[Intel-gfx] [PATCH 07/10] drm/i915: Gate engine stats collection with a static key

Thu Oct 5 09:04:42 UTC 2017

Quoting Tvrtko Ursulin (2017-10-05 08:07:03)
> 
> On 04/10/2017 18:49, Chris Wilson wrote:
> > Quoting Tvrtko Ursulin (2017-10-04 18:38:09)
> >>
> >> On 03/10/2017 11:17, Chris Wilson wrote:
> >>> Quoting Tvrtko Ursulin (2017-09-29 13:34:57)
> >>>> From: Tvrtko Ursulin <tvrtko.ursulin at intel.com>
> >>>>
> >>>> This reduces the cost of the software engine busyness tracking
> >>>> to a single no-op instruction when there are no listeners.
> >>>>
> >>>> We add a new i915 ordered workqueue to be used only for tasks
> >>>> not needing struct mutex.
> >>>>
> >>>> v2: Rebase and some comments.
> >>>> v3: Rebase.
> >>>> v4: Checkpatch fixes.
> >>>> v5: Rebase.
> >>>> v6: Use system_long_wq to avoid being blocked by struct_mutex
> >>>>       users.
> >>>> v7: Fix bad conflict resolution from last rebase. (Dmitry Rogozhkin)
> >>>> v8: Rebase.
> >>>> v9:
> >>>>    * Fix race between unordered enable followed by disable.
> >>>>      (Chris Wilson)
> >>>>    * Prettify order of local variable declarations. (Chris Wilson)
> >>>
> >>> Ok, I can't see a downside to enabling the optimisation even if it will
> >>> be global and not per-device/per-engine.
> >>
> >> For this one I did a quick test with gem_exec_nop and I've seen around
> >> 0.5% reduction in time spend in intel_lrc_irq_handler in the case where
> >> PMU is not active.
> > 
> > Hmm, gem_exec_nop isn't going to be favourable as there we are just
> > extending the busyness coverage of an engine. I think you want something
> > like gem_sync/sequential (or gem_exec_whisper), as there each engine
> > will be starting and stopping, and delays between engines will
> > accumulate.
> 
> Not sure if we are on the same page.

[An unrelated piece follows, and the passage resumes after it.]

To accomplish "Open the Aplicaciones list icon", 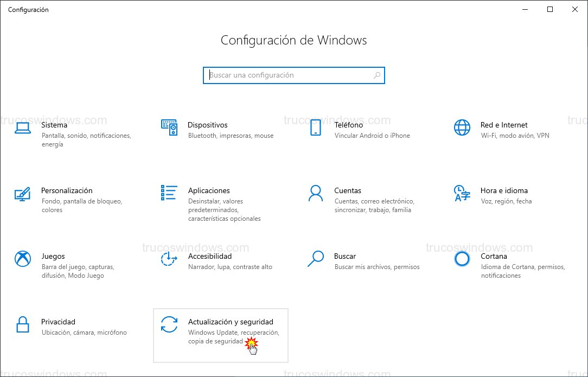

Here I was referring to the CPU 
> usage in the "irq" (tasklet) handler. gem_exec_nop generates a good 
> number of interrupts (8k/s) and shows up in the profile at ~1.8% CPU 
> without the static branch optimisation, and ~1.3% with it.

I'm just suggesting that some of the other tests are more sensitive to
delays incurred there, where that ~50% difference in CPU cycles may be
visible to userspace. They may make a more convincing argument?
-Chris